> [ASSIGNED TASK]
Omit the pictures, and output the rest of the entries exactly as written.

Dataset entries
_____

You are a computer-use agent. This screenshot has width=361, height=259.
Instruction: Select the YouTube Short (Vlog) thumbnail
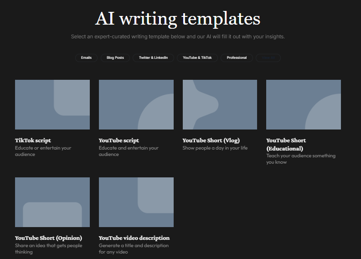pos(220,104)
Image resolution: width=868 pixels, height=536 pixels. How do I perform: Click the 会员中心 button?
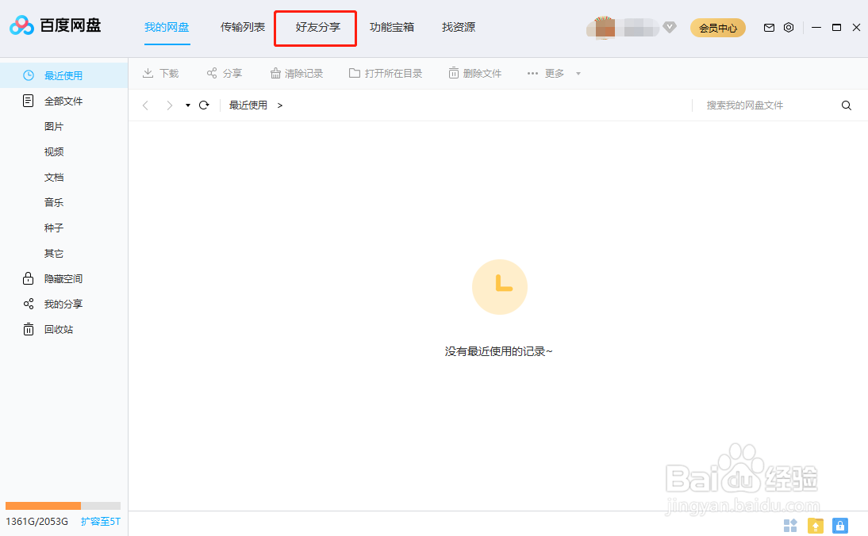717,27
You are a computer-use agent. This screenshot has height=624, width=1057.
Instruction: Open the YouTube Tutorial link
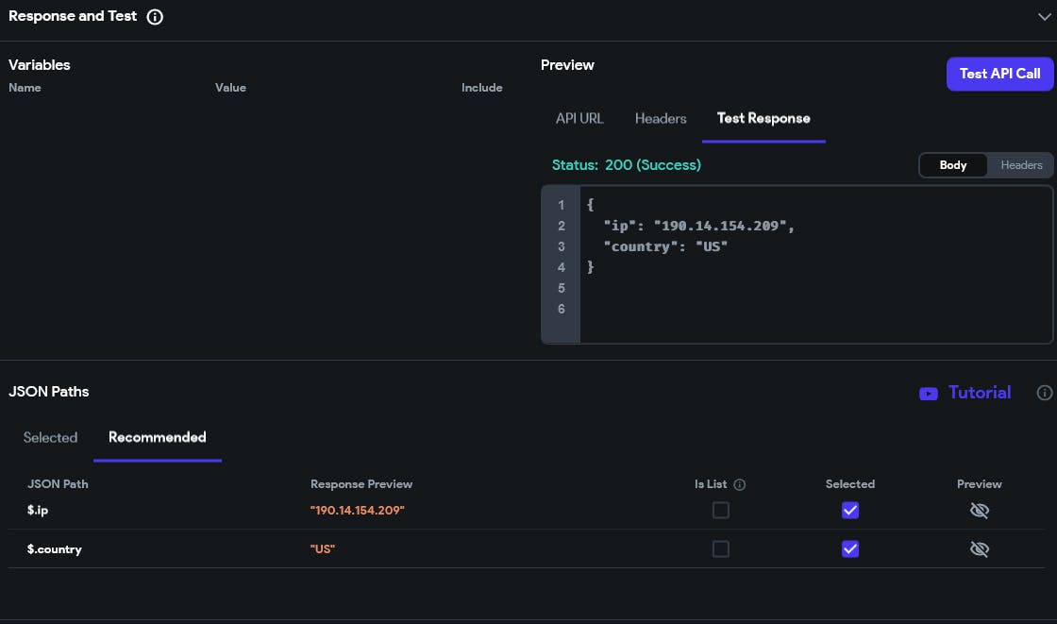(980, 393)
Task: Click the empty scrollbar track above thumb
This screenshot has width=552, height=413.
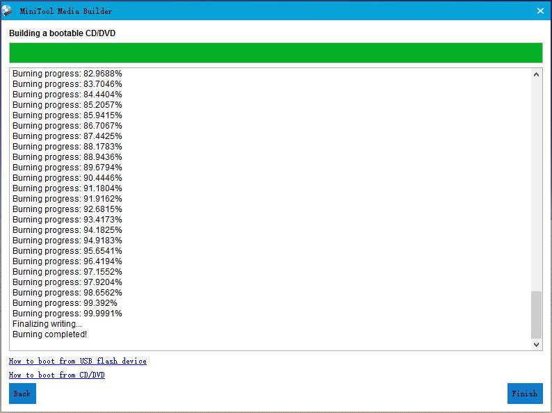Action: pyautogui.click(x=536, y=181)
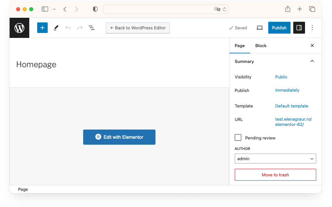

_____

> [RESULT OF THIS TASK]
You are a computer-use agent. This screenshot has width=361, height=259.
Instruction: Select the YouTube Short (Vlog) thumbnail
pos(220,104)
Image resolution: width=868 pixels, height=536 pixels. How do I perform: Click the 会员中心 button?
717,27
You are a computer-use agent. This screenshot has height=624, width=1057.
Instruction: Open the YouTube Tutorial link
(980, 393)
Task: Click the empty scrollbar track above thumb
This screenshot has width=552, height=413.
Action: pyautogui.click(x=536, y=181)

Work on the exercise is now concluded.